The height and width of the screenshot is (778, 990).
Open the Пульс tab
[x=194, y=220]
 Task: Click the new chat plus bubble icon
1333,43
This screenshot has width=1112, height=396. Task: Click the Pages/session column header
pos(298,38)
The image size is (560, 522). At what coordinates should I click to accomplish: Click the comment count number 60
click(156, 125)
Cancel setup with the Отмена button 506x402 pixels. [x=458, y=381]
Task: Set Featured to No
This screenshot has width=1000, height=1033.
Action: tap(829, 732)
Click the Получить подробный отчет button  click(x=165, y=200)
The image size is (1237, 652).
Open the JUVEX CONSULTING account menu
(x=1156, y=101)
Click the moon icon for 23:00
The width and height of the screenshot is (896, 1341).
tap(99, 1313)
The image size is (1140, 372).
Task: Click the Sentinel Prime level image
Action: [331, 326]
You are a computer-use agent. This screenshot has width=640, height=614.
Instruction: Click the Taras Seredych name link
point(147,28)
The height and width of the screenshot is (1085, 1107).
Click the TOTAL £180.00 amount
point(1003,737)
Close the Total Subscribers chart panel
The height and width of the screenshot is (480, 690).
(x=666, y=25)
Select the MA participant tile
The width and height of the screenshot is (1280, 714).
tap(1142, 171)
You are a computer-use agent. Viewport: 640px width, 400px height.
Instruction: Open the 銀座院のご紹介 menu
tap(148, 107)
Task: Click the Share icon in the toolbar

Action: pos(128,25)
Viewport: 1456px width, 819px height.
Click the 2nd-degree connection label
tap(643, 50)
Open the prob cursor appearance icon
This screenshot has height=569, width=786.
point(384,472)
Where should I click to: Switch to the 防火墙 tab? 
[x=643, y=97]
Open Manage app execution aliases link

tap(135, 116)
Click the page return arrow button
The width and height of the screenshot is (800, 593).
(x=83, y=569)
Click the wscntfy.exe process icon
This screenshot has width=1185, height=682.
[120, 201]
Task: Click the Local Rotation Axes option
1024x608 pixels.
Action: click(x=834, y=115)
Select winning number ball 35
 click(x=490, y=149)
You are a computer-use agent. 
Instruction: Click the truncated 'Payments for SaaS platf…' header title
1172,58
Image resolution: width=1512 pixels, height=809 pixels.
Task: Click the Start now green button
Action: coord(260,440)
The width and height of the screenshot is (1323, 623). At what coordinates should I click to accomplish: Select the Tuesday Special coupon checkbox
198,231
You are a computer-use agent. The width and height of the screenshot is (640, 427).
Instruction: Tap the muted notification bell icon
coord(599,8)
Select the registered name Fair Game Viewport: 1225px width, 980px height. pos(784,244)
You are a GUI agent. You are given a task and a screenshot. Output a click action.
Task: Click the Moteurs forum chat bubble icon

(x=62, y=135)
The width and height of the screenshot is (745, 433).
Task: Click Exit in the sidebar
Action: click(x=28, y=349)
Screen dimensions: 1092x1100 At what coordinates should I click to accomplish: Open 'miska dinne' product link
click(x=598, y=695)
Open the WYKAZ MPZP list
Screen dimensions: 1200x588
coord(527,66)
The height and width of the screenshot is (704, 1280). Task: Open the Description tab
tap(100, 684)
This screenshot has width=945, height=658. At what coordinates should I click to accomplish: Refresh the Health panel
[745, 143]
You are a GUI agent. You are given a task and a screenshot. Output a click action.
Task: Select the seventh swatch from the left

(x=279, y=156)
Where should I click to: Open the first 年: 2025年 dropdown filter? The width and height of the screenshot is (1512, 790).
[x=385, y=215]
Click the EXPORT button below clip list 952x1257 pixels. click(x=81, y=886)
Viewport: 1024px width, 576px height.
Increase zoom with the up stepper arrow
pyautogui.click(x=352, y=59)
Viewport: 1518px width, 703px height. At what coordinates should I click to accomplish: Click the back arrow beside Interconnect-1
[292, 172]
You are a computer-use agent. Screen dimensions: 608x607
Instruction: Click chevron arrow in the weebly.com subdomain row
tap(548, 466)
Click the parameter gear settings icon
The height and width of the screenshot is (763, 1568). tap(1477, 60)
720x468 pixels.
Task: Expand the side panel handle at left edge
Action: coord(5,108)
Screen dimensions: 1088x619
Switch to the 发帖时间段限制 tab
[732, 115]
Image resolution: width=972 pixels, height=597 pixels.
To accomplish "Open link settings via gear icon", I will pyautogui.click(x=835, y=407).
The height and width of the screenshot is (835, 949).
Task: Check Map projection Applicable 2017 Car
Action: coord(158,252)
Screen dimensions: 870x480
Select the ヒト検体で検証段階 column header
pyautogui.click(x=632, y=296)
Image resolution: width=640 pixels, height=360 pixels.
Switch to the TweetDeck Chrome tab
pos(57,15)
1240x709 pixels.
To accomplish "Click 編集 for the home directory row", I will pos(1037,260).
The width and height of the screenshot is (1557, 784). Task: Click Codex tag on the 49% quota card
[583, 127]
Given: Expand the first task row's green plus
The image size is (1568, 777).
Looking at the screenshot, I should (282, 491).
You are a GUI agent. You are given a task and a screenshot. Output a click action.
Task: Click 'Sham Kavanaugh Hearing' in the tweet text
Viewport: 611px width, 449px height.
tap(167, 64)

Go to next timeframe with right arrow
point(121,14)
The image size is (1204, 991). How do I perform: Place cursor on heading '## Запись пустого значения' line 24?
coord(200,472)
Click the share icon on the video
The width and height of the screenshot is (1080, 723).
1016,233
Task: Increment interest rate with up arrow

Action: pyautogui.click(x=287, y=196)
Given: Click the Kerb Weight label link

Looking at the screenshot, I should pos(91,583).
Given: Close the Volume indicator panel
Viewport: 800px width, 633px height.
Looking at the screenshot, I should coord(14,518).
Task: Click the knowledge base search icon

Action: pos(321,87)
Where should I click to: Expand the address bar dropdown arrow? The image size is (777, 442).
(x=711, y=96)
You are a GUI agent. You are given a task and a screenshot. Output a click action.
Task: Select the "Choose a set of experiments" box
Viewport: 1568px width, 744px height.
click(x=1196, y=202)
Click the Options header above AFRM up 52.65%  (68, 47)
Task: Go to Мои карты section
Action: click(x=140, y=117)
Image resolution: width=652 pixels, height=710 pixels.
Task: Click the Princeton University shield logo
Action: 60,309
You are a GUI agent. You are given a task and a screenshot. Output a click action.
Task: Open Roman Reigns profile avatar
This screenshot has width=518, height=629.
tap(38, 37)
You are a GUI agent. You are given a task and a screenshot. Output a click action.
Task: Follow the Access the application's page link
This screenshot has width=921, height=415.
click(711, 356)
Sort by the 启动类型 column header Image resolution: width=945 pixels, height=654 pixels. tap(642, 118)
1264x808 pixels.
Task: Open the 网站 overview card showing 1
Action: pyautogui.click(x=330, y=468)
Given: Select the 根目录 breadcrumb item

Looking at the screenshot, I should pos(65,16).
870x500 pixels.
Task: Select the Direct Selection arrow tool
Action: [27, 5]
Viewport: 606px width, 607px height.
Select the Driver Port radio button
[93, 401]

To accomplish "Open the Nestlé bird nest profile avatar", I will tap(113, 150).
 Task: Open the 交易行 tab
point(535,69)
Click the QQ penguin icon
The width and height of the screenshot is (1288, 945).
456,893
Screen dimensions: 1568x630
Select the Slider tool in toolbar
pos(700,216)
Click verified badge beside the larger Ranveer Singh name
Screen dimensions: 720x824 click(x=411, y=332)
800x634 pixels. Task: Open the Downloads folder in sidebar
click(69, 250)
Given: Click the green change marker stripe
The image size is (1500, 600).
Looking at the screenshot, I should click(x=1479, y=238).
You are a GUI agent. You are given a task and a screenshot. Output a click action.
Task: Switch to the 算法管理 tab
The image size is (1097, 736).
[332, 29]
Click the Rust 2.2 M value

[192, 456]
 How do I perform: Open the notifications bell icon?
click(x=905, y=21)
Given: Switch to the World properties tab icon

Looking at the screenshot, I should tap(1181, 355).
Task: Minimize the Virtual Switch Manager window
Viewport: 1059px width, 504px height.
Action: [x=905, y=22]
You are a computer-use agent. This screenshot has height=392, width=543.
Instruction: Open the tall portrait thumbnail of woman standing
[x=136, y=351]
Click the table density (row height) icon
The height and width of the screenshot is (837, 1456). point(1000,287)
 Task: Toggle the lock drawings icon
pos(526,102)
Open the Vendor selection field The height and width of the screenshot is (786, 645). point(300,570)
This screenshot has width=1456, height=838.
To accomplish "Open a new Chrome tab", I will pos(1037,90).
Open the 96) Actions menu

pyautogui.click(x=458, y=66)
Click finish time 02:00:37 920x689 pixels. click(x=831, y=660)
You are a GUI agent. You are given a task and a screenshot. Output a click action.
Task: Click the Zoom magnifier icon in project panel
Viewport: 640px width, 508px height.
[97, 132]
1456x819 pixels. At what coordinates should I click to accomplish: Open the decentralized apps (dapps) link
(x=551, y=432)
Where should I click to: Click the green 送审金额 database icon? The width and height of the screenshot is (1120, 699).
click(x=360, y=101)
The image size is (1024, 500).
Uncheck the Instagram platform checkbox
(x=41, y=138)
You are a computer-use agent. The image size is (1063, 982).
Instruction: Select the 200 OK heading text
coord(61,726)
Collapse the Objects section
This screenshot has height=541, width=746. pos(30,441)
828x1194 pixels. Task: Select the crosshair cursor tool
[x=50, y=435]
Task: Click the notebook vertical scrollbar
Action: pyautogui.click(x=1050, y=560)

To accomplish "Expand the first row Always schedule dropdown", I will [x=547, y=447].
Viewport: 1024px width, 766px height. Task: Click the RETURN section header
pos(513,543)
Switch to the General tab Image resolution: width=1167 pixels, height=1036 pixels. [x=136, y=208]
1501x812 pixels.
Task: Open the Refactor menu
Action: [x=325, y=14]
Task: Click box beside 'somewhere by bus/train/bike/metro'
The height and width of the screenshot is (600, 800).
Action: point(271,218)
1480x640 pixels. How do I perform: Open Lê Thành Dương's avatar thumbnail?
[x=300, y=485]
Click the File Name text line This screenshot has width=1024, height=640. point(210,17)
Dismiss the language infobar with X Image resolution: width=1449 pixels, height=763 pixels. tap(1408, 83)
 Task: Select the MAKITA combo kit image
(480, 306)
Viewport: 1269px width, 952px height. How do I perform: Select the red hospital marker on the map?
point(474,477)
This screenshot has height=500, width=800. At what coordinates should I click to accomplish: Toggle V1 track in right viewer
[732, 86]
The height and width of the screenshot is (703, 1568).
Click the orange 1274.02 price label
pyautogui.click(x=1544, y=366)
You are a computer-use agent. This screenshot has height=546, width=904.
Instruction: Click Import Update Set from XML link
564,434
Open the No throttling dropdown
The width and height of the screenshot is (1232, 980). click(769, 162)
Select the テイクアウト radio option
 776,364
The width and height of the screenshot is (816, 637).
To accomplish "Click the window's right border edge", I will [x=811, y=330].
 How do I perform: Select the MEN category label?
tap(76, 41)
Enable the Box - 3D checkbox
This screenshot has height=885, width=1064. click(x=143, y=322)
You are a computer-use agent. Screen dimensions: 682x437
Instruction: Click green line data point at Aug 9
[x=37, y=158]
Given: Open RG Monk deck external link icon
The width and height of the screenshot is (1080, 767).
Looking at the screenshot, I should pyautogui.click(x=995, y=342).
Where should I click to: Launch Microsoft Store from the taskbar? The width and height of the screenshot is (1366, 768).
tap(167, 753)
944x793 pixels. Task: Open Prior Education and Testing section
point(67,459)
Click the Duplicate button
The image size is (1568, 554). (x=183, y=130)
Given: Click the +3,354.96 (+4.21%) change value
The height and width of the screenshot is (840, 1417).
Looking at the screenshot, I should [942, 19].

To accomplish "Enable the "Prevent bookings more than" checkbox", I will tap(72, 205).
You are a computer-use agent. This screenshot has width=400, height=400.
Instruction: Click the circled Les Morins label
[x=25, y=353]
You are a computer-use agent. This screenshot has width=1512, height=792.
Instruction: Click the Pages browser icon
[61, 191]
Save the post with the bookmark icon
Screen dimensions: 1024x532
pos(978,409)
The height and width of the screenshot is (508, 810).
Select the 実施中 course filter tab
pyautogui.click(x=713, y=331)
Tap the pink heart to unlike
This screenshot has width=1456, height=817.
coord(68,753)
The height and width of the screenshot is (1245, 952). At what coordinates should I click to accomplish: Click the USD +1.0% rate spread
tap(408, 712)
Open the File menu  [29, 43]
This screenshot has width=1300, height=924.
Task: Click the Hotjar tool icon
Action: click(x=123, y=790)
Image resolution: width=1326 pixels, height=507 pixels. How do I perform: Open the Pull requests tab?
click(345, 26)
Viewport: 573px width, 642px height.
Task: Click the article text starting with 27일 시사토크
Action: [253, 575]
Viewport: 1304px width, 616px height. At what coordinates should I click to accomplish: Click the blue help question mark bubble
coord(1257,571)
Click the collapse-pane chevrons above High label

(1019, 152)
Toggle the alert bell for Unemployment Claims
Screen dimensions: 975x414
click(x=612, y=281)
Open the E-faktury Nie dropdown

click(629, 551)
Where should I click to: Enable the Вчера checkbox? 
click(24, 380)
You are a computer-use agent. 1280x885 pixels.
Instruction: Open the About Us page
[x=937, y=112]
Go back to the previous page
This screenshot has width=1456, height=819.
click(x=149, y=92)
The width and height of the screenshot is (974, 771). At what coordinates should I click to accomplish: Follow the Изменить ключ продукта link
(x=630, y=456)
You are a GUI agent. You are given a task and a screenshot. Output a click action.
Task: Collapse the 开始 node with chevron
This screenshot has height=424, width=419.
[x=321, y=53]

**Required action:** Wherever the string "change" occurs in the listing, return the line it sits on.

**Written reply:**
Given: Click the green change marker stripe
Given: Click the +3,354.96 (+4.21%) change value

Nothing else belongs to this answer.